Ancora fibrillazioni nella maggioranza del sindaco Cannito?

Ancora fibrillazioni nella maggioranza del sindaco Cannito?

“Comunicazione frettolosa” o nuova crisi nella coalizione

Ancora un gioco di potere? Forse si, forse no. Anche se pare che ciò stia accadendo tutt’oggi nella maggioranza del sindaco Mino Cannito; a settembre scorso, la crisi politica in atto a Palazzo di Città pareva ricomposta, in seguito alle due nomine assessorili di Ciniero e soprattutto di Passero. Tuttavia, il Sindaco non era disposto a mediare ulteriormente, non volendo accettare di accordarsi ad una politica rea di essere troppo spesso scesa a compromessi con una certa classe dirigente. Un immobilismo che la coalizione  civica trasversale del “Buon governo” dello stesso Cannito si era posta di evitare e combattere sin dalla campagna elettorale; tutti dicevano che non si poteva imbarcare chiunque purché portasse voti, e la questione è stata affrontata e risolta con fermezza nelle posizioni del Sindaco.

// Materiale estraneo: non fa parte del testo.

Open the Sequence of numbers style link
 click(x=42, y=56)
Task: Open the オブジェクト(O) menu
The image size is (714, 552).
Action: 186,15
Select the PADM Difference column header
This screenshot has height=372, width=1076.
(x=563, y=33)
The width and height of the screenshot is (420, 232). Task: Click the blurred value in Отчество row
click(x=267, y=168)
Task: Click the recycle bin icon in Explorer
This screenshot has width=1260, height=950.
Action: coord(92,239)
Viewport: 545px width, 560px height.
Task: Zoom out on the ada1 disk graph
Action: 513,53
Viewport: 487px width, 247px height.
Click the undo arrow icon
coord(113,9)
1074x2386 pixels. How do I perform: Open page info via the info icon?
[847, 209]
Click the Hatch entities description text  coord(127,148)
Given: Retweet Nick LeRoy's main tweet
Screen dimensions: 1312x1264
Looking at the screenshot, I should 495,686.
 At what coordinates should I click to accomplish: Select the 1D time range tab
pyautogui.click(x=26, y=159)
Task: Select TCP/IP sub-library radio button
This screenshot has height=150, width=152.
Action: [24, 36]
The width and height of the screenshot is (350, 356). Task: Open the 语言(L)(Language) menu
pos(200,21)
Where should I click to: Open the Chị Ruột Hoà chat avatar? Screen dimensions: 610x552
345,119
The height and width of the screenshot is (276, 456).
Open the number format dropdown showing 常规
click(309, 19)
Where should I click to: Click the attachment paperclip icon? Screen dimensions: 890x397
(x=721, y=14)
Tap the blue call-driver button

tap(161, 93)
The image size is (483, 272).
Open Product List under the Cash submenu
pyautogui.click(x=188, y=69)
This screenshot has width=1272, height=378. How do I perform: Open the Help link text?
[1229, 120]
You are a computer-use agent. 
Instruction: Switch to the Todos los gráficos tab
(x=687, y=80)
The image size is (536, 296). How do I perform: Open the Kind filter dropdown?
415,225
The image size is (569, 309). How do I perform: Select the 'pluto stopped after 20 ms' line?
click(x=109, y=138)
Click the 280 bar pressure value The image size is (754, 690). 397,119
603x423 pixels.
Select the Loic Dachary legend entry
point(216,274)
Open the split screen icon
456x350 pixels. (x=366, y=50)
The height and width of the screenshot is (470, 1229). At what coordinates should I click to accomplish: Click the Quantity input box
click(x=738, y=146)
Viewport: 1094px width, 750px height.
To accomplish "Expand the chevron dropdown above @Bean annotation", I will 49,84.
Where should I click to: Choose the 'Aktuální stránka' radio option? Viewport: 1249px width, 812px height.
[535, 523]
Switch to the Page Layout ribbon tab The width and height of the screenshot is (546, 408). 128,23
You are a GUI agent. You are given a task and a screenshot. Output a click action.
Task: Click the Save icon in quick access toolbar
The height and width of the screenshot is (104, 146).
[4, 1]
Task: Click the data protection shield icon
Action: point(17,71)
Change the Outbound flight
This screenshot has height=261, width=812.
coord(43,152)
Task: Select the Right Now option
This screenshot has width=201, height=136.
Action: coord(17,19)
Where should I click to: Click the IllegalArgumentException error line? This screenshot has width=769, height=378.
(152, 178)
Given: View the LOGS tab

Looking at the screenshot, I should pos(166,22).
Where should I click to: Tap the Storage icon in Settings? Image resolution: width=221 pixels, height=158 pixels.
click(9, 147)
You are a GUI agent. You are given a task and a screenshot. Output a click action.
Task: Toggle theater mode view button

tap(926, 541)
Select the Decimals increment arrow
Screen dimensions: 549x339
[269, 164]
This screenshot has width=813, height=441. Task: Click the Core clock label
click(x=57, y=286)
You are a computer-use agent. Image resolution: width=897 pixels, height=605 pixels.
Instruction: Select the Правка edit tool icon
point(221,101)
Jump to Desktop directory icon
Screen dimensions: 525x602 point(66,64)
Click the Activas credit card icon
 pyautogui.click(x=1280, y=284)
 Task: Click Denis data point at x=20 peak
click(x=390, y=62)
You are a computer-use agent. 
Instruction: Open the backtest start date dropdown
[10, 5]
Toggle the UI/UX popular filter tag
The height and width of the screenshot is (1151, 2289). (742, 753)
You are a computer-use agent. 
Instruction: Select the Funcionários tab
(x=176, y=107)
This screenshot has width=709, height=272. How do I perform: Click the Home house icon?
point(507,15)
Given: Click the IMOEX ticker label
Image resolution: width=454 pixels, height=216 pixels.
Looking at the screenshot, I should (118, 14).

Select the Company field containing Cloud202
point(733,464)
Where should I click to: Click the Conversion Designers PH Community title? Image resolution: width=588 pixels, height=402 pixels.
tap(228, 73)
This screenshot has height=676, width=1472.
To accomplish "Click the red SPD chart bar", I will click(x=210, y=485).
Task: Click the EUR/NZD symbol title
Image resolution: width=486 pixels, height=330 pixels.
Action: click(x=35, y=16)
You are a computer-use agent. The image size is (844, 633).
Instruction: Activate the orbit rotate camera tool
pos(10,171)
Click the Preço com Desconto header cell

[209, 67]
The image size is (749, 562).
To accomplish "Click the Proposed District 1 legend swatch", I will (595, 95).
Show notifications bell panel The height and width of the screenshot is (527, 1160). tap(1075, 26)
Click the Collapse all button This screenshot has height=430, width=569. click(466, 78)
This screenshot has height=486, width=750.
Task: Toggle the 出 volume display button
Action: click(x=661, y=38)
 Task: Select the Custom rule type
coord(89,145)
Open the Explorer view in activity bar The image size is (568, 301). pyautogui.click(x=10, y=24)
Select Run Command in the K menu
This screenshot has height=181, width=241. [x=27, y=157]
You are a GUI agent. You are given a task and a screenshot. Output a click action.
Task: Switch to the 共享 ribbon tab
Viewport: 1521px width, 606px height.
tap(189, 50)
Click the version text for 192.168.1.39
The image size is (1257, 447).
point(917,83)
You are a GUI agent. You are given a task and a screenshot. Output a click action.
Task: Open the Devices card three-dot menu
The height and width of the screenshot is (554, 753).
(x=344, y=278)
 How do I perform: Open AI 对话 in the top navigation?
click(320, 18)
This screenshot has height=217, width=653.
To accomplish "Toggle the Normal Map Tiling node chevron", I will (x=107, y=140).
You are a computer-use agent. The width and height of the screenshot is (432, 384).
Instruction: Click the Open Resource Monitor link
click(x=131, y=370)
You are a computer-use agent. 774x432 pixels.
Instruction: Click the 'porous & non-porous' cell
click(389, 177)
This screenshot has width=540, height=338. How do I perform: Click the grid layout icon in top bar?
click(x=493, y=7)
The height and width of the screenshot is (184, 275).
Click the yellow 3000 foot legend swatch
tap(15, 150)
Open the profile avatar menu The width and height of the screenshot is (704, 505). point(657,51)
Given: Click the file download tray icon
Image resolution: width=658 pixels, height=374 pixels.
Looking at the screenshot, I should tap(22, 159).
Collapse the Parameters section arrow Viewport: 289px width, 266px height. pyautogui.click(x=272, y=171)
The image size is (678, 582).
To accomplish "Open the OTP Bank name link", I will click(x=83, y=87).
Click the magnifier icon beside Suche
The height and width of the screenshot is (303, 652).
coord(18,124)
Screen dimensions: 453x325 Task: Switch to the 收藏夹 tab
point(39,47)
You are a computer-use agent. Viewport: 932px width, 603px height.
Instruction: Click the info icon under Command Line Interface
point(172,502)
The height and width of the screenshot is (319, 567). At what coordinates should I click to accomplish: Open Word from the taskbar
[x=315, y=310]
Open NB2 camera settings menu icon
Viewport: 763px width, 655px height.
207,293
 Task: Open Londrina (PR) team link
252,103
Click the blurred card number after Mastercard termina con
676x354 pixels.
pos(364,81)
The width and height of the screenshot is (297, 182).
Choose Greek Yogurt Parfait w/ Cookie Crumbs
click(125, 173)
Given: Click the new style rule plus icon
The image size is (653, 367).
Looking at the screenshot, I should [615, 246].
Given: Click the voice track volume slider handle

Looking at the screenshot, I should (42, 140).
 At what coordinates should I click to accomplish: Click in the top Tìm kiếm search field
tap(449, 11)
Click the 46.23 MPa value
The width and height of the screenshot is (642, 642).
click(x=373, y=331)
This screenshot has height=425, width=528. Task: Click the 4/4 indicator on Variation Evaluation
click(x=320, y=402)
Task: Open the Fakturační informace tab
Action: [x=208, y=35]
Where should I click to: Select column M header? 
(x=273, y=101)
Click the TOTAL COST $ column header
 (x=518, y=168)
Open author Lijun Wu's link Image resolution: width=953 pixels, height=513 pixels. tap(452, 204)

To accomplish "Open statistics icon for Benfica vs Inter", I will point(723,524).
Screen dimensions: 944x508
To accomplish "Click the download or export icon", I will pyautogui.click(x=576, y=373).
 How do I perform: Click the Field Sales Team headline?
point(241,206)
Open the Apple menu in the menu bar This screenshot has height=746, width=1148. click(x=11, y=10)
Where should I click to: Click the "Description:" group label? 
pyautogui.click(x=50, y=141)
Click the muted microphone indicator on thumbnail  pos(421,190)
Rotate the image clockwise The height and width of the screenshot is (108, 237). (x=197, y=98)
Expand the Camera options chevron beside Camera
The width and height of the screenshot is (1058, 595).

Dopo qualche mese, con i primi obiettivi di amministrazione raggiunti, come il Bilancio di previsione approvato lo scorso dicembre, o avviati, come i diversi cantieri previsti per la città, la dissidenza interna alla maggioranza si è fatta sentire ancora: il Consiglio comunale di mercoledì non si è celebrato per assenza del numero legale, ovvero della maggioranza in grado di approvare i provvedimenti previsti. Ciò che c’è di nuovo è che il gruppo dei consiglieri comunali “dissidenti”, dagli otto dell’ultima volta, si sarebbe ridotto a 4 o 5 assenti alla riunione di maggioranza preconsiliare, ma altre fonti negano che ci siano ancora “dissidenti” nella maggioranza, e quest’ultimo inconveniente è stato causato solo da una comunicazione “troppo frettolosa” della riunione, non dando occasione a tutti i consiglieri della coalizione di parteciparvi: se proprio esiste un mal di pancia nella maggioranza, questo sarebbe dovuto alla mancata collegialità nel metodo amministrativo di Cannito. L’eccessivo protagonismo del Sindaco farebbe storcere il naso a qualcuno. Alla base non ci sarebbero particolari richieste, magari si potrebbe trattare di affermazione di un ruolo politico, anche in previsione di futuri appuntamenti elettorali come le elezioni regionali del 2020. Si stanno già mostrando i muscoli in vista della candidatura di Emiliano, che tuttavia non risulta più così certa nelle ultime ore, visti i movimenti a sinistra che coinvolgerebbero anche l’ex governatore pugliese Nichi Vendola.